EXERCISE:
List every line in the items below that contains the string "width", matching case exactly.

RECORD LIST:
## Start
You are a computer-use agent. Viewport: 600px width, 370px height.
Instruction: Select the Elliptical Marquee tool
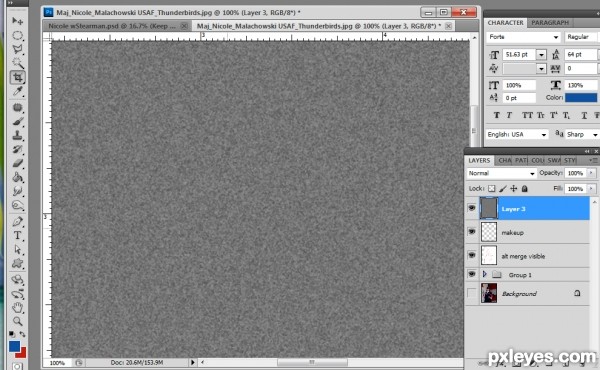coord(17,36)
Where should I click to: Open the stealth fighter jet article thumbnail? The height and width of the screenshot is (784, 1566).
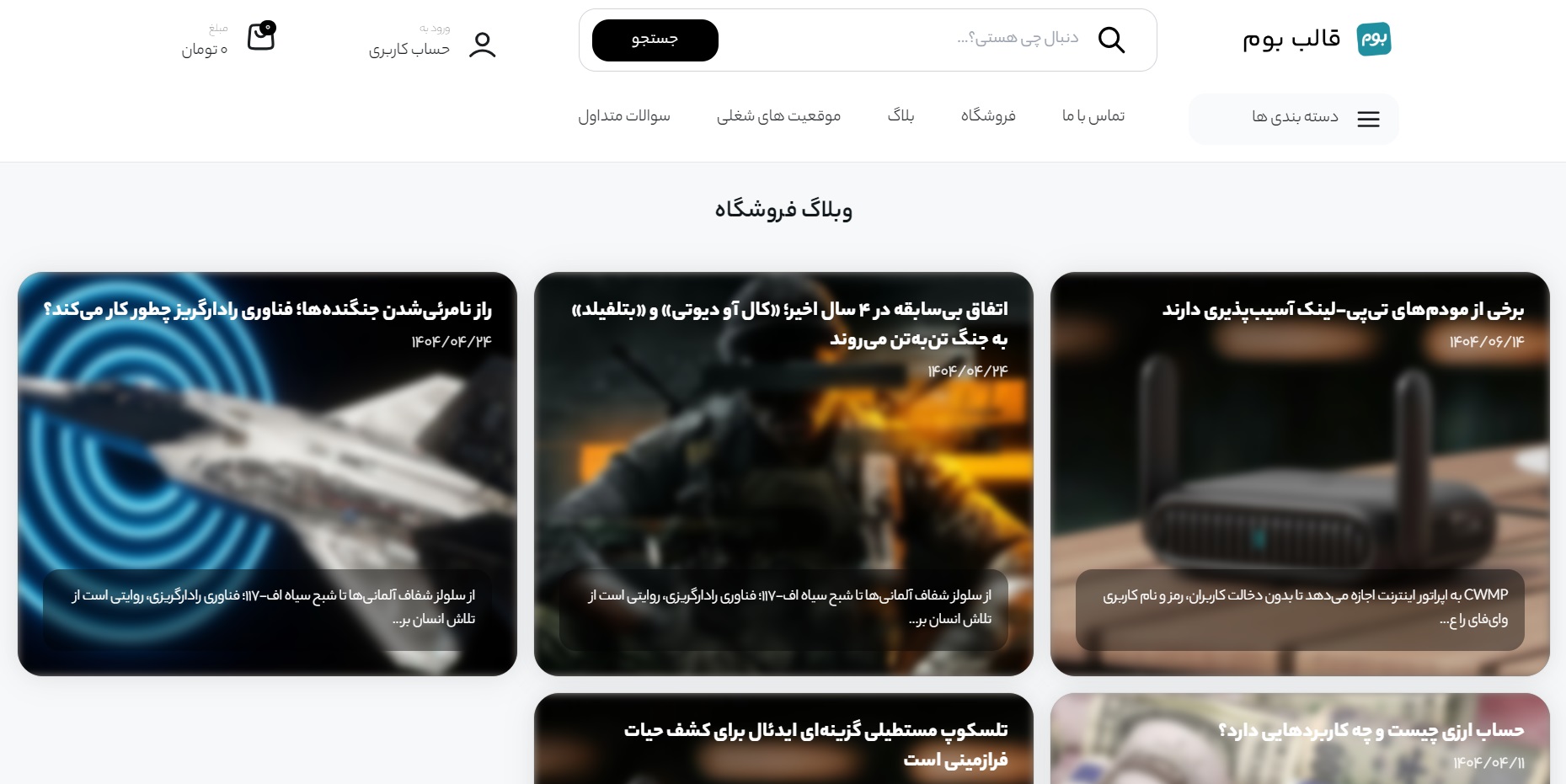coord(267,472)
## End
SOLUTION:
You are a computer-use agent. Viewport: 600px width, 370px height.
Where should I click to: Open the stealth fighter jet article thumbnail? The height and width of the screenshot is (784, 1566).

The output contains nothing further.